*Exercise directions:*
Return the records below exactly as they are written.

*** Opening Data to process ***

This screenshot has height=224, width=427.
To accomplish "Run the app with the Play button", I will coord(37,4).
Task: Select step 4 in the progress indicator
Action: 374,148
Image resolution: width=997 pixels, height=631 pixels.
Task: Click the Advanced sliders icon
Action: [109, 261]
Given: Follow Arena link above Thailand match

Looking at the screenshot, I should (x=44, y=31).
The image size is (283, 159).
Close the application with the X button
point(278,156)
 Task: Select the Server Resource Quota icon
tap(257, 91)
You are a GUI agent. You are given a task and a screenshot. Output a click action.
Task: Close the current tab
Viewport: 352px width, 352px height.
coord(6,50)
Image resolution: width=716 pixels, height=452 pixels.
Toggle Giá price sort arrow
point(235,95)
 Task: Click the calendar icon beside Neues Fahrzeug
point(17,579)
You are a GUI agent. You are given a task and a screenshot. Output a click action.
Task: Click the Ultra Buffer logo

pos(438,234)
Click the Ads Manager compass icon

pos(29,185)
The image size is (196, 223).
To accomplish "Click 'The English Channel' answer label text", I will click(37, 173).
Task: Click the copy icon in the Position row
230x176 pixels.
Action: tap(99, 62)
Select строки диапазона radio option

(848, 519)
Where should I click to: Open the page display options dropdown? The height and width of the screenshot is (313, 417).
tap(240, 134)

*** Closing Data to process ***

*Finished task:*
This screenshot has height=224, width=427.
To accomplish "Run the app with the Play button", I will coord(37,4).
Task: Select step 4 in the progress indicator
Action: 374,148
Image resolution: width=997 pixels, height=631 pixels.
Task: Click the Advanced sliders icon
Action: [109, 261]
Given: Follow Arena link above Thailand match

Looking at the screenshot, I should (x=44, y=31).
The image size is (283, 159).
Close the application with the X button
point(278,156)
 Task: Select the Server Resource Quota icon
tap(257, 91)
You are a GUI agent. You are given a task and a screenshot. Output a click action.
Task: Close the current tab
Viewport: 352px width, 352px height.
coord(6,50)
Image resolution: width=716 pixels, height=452 pixels.
Toggle Giá price sort arrow
point(235,95)
 Task: Click the calendar icon beside Neues Fahrzeug
point(17,579)
You are a GUI agent. You are given a task and a screenshot. Output a click action.
Task: Click the Ultra Buffer logo

pos(438,234)
Click the Ads Manager compass icon

pos(29,185)
The image size is (196, 223).
To accomplish "Click 'The English Channel' answer label text", I will click(37, 173).
Task: Click the copy icon in the Position row
230x176 pixels.
Action: tap(99, 62)
Select строки диапазона radio option

(848, 519)
Where should I click to: Open the page display options dropdown? The height and width of the screenshot is (313, 417).
tap(240, 134)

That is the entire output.